Given data:
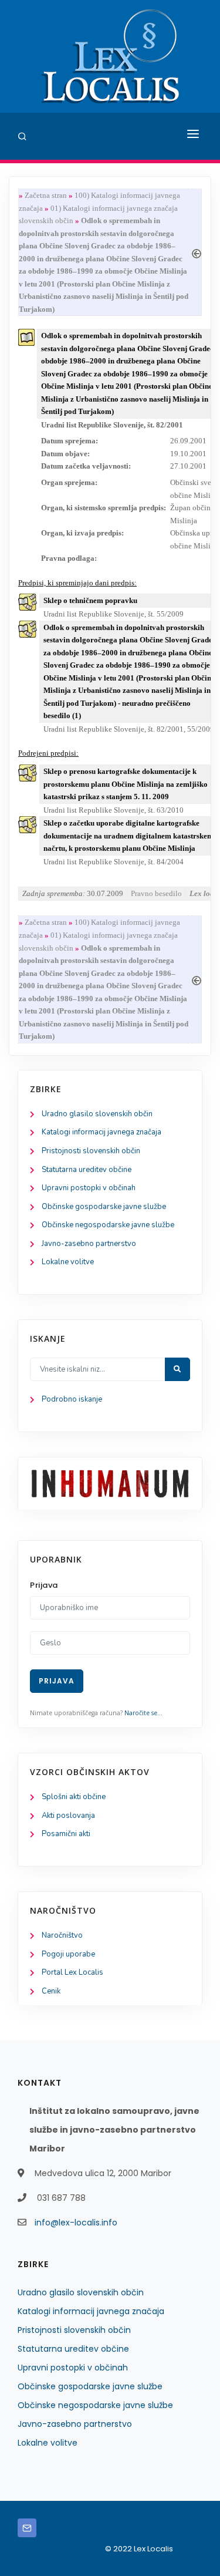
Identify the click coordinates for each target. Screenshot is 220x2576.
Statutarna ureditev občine (86, 1169)
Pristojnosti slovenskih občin (91, 1151)
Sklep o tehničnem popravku (90, 600)
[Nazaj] (196, 252)
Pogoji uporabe (68, 1954)
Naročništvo (62, 1935)
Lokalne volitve (68, 1262)
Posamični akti (66, 1834)
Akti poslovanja (68, 1815)
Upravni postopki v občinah (89, 1188)
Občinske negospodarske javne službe (108, 1225)
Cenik (51, 1991)
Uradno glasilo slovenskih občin (97, 1114)
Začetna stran (46, 195)
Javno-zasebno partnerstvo (89, 1243)
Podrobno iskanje (72, 1399)
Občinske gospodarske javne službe (104, 1206)
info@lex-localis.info (76, 2222)
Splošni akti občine (74, 1797)
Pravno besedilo (156, 893)
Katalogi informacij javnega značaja (101, 1132)
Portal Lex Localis (72, 1972)
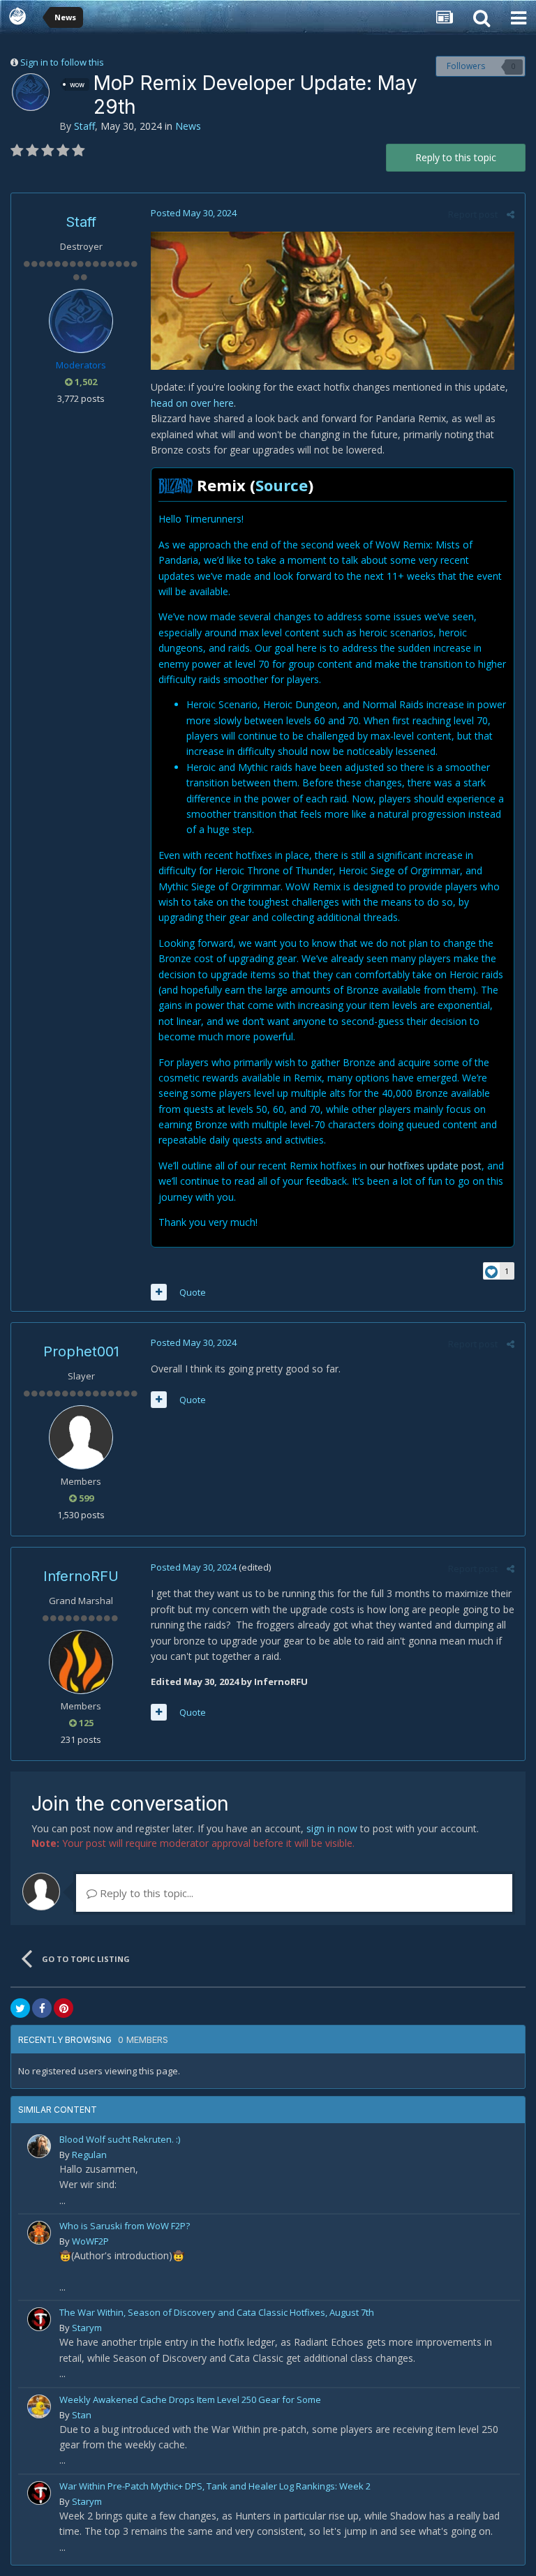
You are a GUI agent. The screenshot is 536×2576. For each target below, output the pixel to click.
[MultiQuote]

Your assignment:
Using the records, find the number of lines in which the string "občine" occurs. Reply with that number alone.

Written reply:
2